Salad rocket is more than a leaf that makes a cheese sandwich upmarket. Our five fascinating facts reveal a history peppered with sex, drugs, rocket and rolls…
There are two main variants of rocket: the familiar, cultivated ‘salad rocket’ varieties that go by the scientific name eruca sativa and its hot, wild cousin, christened diplotaxis tenuifolia. Both types have numerous international aliases, including roquette, arugula, colewort, rucola, jaramango and Italian cress (cultivated); wall rocket, arugula sylvetta and crack mustard (wild).
Packed with vitamins and antioxidants, rocket is a nutritious fuel for the mind, body and especially the skin. Some folk have even been known to smear themselves with fresh leaves for a natural deodorant, while others claim it can make freckles vanish.
Throughout history most foodstuffs seem to have been declared an aphrodisiac by some culture or other. Rocket rates pretty high on the list of Mediterraneans’ love drug – its aphrodisiac powers even caused it to be banned from Italian monasteries in the 12th centuries. At other times followers of Priapus, the Greco-Roman god of fertility, planted the hot potion around his statue to give him a helping hand, as evidenced in this quote from Roman author Columnella: “Th’eruca, Priapus, near thee we sow, to arouse to duty husbands who are slow”.

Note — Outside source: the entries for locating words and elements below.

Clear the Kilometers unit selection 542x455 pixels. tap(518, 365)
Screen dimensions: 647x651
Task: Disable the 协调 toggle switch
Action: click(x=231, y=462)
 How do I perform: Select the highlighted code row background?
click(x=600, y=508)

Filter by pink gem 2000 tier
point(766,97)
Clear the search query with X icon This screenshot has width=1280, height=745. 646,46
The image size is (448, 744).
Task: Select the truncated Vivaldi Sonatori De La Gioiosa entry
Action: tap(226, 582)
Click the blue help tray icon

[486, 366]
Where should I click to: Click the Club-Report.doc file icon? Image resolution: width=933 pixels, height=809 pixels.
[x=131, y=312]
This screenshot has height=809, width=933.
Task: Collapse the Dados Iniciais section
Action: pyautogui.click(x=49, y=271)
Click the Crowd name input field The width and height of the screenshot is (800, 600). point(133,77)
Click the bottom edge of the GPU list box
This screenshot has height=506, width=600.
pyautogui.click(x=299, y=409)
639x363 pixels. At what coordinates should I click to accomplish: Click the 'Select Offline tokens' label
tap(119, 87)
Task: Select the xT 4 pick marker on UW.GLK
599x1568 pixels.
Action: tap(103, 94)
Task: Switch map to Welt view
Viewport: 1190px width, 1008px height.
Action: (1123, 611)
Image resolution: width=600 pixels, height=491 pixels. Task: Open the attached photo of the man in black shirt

In America the rapid rise of rocket’s popularity has been seen as an indication of a growing culture of professional elitism. President Obama caused a bit of a peppery stink when he was said to have complained about the price of rocket, with political commentators naturally dubbing the scandal ‘arugula-gate’.
Besides enjoying its mustardy leaves in a cheese roll we’ll be bottling our harvest by making the Italian rocket liqueur ‘rucola’ or ‘rucolino’. This involves stuffing it in vodka with sugar, lemon peel and a few cloves.